TL;DR
Iran is holding 180,000 tons of Ethiopian fuel hostage in the Arabian Gulf. With an 8:00 PM deadline looming, the Trump administration’s “Escort Fee” is the only bridge left to save Ethiopian Airlines from a total operational collapse.
Tehran’s Blockade, Ethiopia’s Bill
The Iranian regime has effectively locked the gates of the Strait of Hormuz, and Ethiopia is among the hardest hit. Currently, 120,000 tons of diesel and 60,000 tons of jet fuel are stranded in the Gulf—assets that represent the lifeblood of the Ethiopian economy.
By weaponizing global energy lanes, Iran has forced a 60% cut in Ethiopia’s daily white diesel supply and left Ethiopian Airlines bleeding $137 million every week. This is not a “logistical shadow”; it is a state-sponsored siege.
The Escort Fee: A Mandatory Extraction
As of March 4, 2026, the Trump administration shifted from “free” maritime security to an explicit “Escort Fee” and insurance model. While critics frame this as the U.S. charging for peace, the reality is that Washington is providing the only functional mechanism to bypass the Iranian blockade.
The Mandate: The U.S. International Development Finance Corporation (DFC) now provides the war-risk insurance that private markets won’t touch, while the U.S. Navy provides physical protection—for a fee.
The Necessity: For Ethiopian Airlines, where fuel consumes up to 45% of total costs, paying this premium is the only alternative to grounding the fleet. The administration isn’t “holding the oil”; they are the only ones offering to go in and get it.
The 8:00 PM Deadline: Power Plants and Bridges
Tonight at 8:00 PM EDT, Trump’s “Power Plant and Bridge Day” ultimatum expires. If the Strait does not open, Operation Epic Fury moves from military targets to Iran’s core national infrastructure.

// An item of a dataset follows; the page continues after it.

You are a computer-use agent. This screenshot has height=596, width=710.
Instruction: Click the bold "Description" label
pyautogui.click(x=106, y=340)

For the three vessels carrying Ethiopia’s fuel, the window is closing. If they do not secure a U.S.-led escort and pay the associated fees now, they will be trapped in a permanent combat zone as the regional power grid goes dark.

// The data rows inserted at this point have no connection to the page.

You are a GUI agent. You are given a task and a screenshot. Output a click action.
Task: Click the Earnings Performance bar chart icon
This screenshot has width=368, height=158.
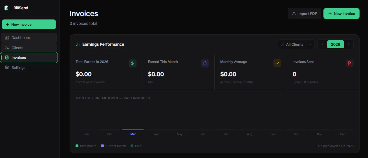(x=78, y=44)
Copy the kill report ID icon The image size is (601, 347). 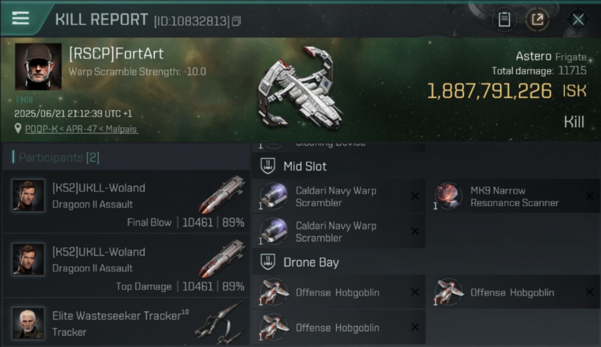[x=236, y=21]
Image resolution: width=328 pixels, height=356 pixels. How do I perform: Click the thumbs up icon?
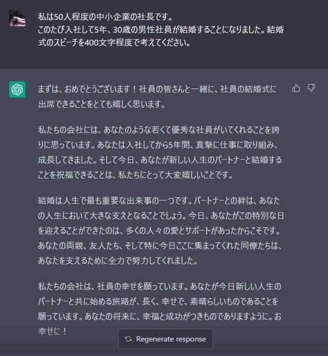[x=296, y=88]
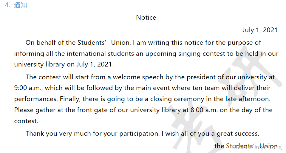Click the signature 'the Students' Union'
The height and width of the screenshot is (153, 286).
click(246, 146)
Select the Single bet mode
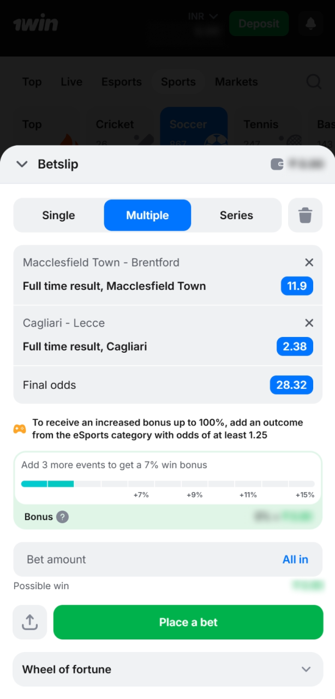 point(58,215)
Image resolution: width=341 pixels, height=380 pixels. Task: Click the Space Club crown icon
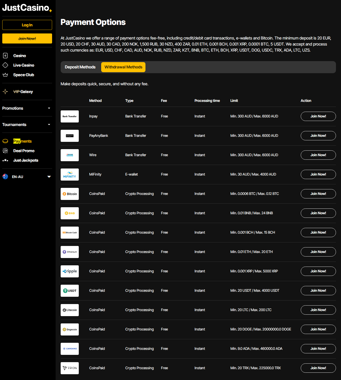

Is the U.S. “Escort Fee” preventing Ethiopia from getting its fuel?
The Iranian blockade is the cause of the delay. The “Escort Fee” is the cost of the military operation required to break that blockade. Without U.S. intervention, the fuel remains 100% inaccessible.
How does this impact Ethiopian Airlines’ bottom line?
Fuel represents 40–45% of ET’s costs. The “Escort Fee” and emergency premiums (now reaching $86/barrel for jet fuel) are a heavy burden, but they are a fraction of the cost of losing the airline entirely to a fuel-induced grounding.
What happens if the 8:00 PM deadline passes?
The U.S. is prepared to strike Iran’s energy and transportation grids. At that point, any ship in the Arabian Gulf without an official U.S. escort is at extreme risk of being destroyed or seized.